With the 2021 redistricting process, Republicans have done it again, drawing more illegal maps to give themselves partisan advantage, without care for the disenfranchisement they cause along the way.
I will continue to fight to take voting rights in the other direction. In the legislature, I have sponsored or co-sponsored legislation that would ensure universal voter registration, expanded opportunities to vote by mail, and for a non-partisan redistricting process.
As we the battle over redistricting and Voter ID requirements are now before the courts, I will work to ensure our courts remain strong, and filled with justices who won’t stand idly by as Republicans attempt to entrench power through unconstitutional maneuvers.
A healthy democracy that represents all our citizens is essential for a just North Carolina.
With a shift in the U.S. Supreme Court, we are at risk of losing long-standing federal legal safeguards to protect a woman’s right to make decisions about her own body. It is up to us in North Carolina to hold the line, and I won’t let women down.
Unfortunately, in North Carolina Republican politicians have been tireless in their quest to insert themselves into the deeply personal decisions women are sometimes forced to make. Politicians don’t make great doctors, and politics has no place in a private decision between a woman, her faith, her family, and her doctor.
Women should have control over their own healthcare decisions, and the legislature should be more concerned with ensuring increased access to health care rather than restricting it.
I have voted against every Republican bill put before the General Assembly that would restrict access to abortions. I will continue to fight to uphold a woman’s right to exercise her right to choose.

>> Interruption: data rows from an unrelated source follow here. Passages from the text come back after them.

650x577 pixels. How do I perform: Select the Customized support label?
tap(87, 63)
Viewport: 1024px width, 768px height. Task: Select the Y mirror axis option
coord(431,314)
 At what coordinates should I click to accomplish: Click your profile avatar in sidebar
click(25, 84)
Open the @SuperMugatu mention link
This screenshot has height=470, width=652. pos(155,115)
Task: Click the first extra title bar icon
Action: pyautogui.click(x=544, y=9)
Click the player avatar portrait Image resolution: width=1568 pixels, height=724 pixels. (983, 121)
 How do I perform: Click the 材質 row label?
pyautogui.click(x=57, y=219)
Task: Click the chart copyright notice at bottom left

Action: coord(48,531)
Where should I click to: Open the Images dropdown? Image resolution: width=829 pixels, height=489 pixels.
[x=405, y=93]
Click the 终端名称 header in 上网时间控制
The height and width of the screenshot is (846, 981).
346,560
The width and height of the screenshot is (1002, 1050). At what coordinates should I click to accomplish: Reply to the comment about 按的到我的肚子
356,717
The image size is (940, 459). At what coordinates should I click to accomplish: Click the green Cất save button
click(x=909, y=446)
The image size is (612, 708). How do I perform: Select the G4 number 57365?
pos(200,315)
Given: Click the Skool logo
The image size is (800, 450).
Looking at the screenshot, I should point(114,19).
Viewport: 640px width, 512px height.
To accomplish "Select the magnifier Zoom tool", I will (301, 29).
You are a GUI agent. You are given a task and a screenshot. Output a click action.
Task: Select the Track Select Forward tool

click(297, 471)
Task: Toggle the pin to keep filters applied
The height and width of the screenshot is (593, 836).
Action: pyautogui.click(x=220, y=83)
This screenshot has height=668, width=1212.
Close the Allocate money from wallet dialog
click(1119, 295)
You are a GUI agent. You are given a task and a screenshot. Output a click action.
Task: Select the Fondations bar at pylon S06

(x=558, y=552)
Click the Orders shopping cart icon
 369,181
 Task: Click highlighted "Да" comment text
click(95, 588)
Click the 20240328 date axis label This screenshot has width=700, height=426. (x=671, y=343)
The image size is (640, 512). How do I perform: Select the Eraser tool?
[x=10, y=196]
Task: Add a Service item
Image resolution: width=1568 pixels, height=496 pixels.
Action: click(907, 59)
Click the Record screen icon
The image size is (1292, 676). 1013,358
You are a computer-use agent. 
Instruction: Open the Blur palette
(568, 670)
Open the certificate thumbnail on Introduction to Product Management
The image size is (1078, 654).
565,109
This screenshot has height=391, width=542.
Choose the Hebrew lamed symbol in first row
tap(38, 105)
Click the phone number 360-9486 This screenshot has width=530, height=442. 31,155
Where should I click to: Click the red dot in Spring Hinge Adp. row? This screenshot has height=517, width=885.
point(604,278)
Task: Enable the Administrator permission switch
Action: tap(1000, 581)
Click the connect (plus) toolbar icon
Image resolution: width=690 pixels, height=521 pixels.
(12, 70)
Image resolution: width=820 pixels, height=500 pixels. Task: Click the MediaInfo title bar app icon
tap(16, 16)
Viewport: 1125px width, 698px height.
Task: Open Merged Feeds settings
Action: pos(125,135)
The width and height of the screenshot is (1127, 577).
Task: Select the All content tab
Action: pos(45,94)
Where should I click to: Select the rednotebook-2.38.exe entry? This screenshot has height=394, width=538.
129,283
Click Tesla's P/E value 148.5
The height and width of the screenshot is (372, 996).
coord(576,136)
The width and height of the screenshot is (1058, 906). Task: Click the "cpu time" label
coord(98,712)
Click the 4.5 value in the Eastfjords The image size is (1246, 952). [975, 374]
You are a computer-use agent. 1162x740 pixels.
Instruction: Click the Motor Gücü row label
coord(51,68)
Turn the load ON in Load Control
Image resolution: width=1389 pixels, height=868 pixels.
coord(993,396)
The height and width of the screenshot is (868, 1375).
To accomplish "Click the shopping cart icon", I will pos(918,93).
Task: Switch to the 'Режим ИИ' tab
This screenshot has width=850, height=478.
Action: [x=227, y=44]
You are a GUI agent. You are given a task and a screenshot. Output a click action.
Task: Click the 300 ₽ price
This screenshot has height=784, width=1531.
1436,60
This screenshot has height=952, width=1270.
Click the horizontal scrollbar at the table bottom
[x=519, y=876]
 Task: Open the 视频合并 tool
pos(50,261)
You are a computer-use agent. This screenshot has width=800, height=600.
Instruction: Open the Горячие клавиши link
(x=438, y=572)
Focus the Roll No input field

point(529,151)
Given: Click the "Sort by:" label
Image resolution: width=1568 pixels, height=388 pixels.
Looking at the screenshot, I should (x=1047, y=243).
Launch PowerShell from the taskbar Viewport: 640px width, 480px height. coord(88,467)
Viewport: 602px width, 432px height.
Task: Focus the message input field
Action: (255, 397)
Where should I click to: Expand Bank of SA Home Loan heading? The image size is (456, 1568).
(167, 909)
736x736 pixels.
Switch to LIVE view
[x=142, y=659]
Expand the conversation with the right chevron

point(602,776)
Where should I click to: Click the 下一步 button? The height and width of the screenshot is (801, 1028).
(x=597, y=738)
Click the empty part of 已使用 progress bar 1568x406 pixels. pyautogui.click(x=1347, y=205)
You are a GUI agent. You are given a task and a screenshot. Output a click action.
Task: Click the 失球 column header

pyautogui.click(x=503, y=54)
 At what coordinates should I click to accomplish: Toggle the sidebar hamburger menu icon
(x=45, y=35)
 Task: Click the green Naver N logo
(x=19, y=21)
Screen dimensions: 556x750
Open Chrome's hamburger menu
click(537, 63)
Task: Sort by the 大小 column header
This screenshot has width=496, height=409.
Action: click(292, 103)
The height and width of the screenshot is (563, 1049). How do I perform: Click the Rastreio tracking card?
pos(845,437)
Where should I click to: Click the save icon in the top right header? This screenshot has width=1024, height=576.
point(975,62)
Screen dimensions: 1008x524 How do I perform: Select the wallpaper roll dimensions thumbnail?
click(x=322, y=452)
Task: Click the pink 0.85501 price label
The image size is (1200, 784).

I will also fight Republican efforts to restrict access to birth control. Birth control is a fundamental preventive health benefit. Increased access to birth control has decreased the rate of unwanted pregnancies, while increasing infant and maternal health. Access to birth control is essential in leveling the playing field for women enabling women to fulfill an increasingly diverse range of educational, professional, social and political aspirations.
There is no fight more important to me than the ongoing struggle for racial justice. I have spent my career working to ensure educational opportunity for students of color. Racism has a long legacy in North Carolina, and unfortunately many of our systems and institutions still reflect its influence. In the legislature I fight hard to end disparities in education and healthcare, to reform our criminal justice system and to combat environmental racism.
I also stand proudly with our LGBTQ citizens. I have consistently opposed Republican attempts to treat our queer brothers and sisters as “other”. I voted against HB2 and was the primary sponsor of legislation to repeal HB2. And I have been forceful in ensuring gay marriage is as easy as any other loving marriage. In the future, I will push for statewide non-discrimination protections for LGBTQ citizens.
I also work hard for the equal rights of women. Women deserve to be paid equally for equal work. As an economic driver of the New South and a hub of education and higher learning, North Carolina is uniquely poised to educate and employ a new generation of both male and female business leaders. I have also led the charge for paid family leave, which by ensuring all parents can take the time they need to care for loved ones, boosts female participation in the workforce and normalizes a task too often left to women.
All North Carolinians deserve to be treated equally with dignity and respect, without exception.